Le seul soupçon d’une telle idée lui suffisait. Ostian prit la décision, dès qu’il aurait insufflé à cette statue son étincelle d’humanité, de solliciter un transfert vers une autre expédition. La saveur que pouvait avoir la 28e lui était devenue amère.
— Plus tôt je partirai d’ici et mieux cela vaudra, se murmura-t-il à lui-même.
Il ne pouvait pas le savoir, mais l’état d’esprit d’Ostian Delafour correspondait presque exactement à celui de Solomon Demeter, qui observait les ruines bombardées de la cité Chorale et du palais du maître de chœur. Le paysage désolé, noirci par les flammes, qui s’étendait devant lui aussi loin qu’il pouvait voir, était proche de l’archétype d’un enfer tel qu’il se l’imaginait. Cela avait été autrefois un monde somptueux, dont la perfection de l’architecture contrastait avec la rébellion fomentée dans ses édifices dorés, et la trahison qui s’était jouée dans ses vestiges fumants.
Un voile sombre avait plané sur Solomon depuis les combats de la station orbitale dans le système de Callinedes, mais la raison pour laquelle Julius et Marius avaient abandonné la 2e compagnie à son sort lui était maintenant atrocement limpide. Il n’avait revu aucun des deux capitaines suite à la bataille : quelques heures plus tard, lui et la 2e com-pagnie étaient en transit vers le système d’Istvaan pour y retrouver les trois autres légions et pacifier la troisième planète.

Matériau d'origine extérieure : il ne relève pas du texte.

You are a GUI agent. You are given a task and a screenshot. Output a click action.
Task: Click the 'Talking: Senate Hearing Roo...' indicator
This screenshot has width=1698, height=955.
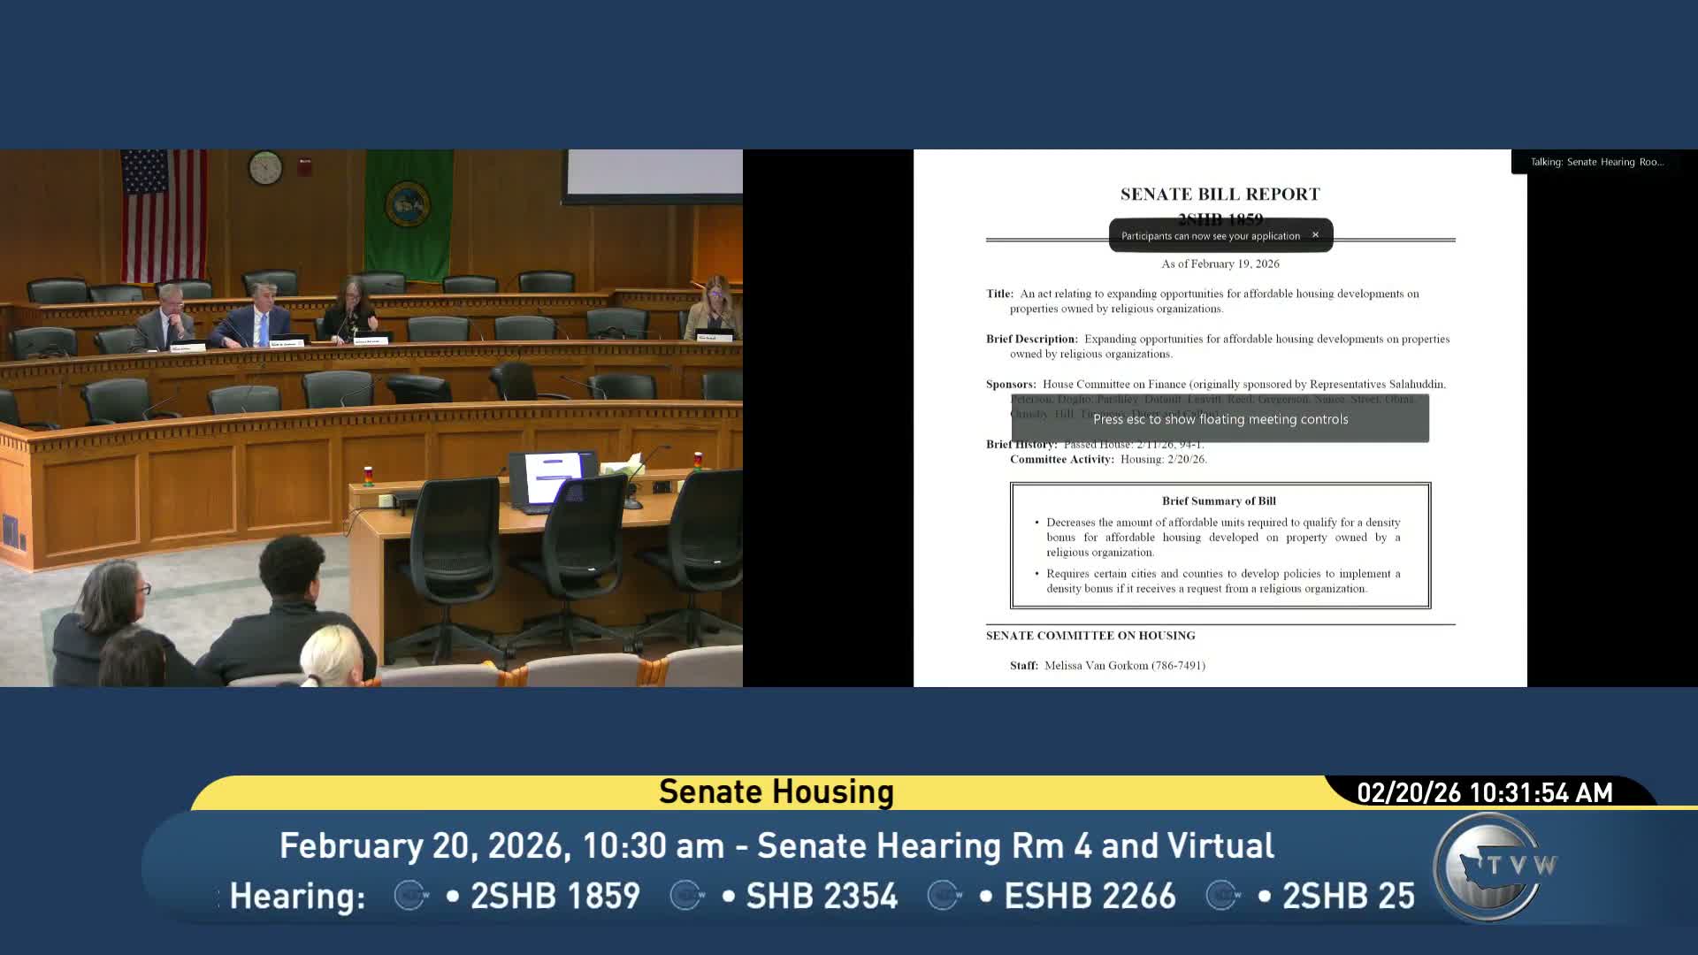pyautogui.click(x=1596, y=162)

Le cœur de la rébellion était centré sur une ville de granite poli aux hautes tours de verre et d’acier, appelée la cité Chorale. Son gouverneur corrompu, Vardus Praal, était tombé sous l’influence des chanteuses de guerre, des psykers incontrôlées que la Raven Guard avait prétendument éradiquées dix ans plus tôt.
L’assaut initial sur la cité Chorale avait dissipé l’essentiel du malaise de Solomon. Pouvoir libérer sa colère et sa frustration sur cet ennemi l’avait rassuré dans l’idée que les choses étaient comme elles devaient être, et que les craintes qu’il avait pu avoir ne devaient pas le préoccuper.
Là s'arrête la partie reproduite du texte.